Objectives. The system pursues two complementary objectives. The first is competitive accuracy on column-annotation tasks, with an emphasis on relational / data-element skill — the application of the byte-level model. The second is a measurably rigorous SDG ontology and the verifiable, attribution-clean corpus it generates — evaluated by intrinsic, reasoner-validated gates rather than by a judge. The two objectives share the SDG ontology and the family catalog as substrate; the second feeds the first downstream as pretraining data.
Reading this document
- A reader interested in the model architecture should read Architecture and its sub-pages on RWKV-7 time mixing, dynamic chunking, ROSA, and the block factory.
- A reader interested in the ontology, its rigor program, and how to extend it should read the SDG ontology chapter and the Ontology Authors Guide; the in-flight RLVR sub-track is in the concept brief and the RLVR chapter.

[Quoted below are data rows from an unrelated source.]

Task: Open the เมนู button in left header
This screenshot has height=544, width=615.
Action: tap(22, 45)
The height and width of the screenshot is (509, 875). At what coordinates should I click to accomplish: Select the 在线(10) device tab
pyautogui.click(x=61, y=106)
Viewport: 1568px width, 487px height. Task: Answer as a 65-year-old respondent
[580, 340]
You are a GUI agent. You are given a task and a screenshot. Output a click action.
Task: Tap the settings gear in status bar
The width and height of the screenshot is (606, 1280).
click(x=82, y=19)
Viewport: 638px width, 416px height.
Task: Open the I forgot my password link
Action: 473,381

- A reader interested in byte-level pretraining and downstream fine-tune should read Pretraining and Training Regime.
- A reader interested in who the system is built for and what workflows it commits to should read Personas.
- A reader interested in the operational milestones and what has been delivered should read Roadmap.
The development guide and the worktree-aware development chapter cover operational concerns and the CUDA-extension build path that Aegir’s runtime depends on.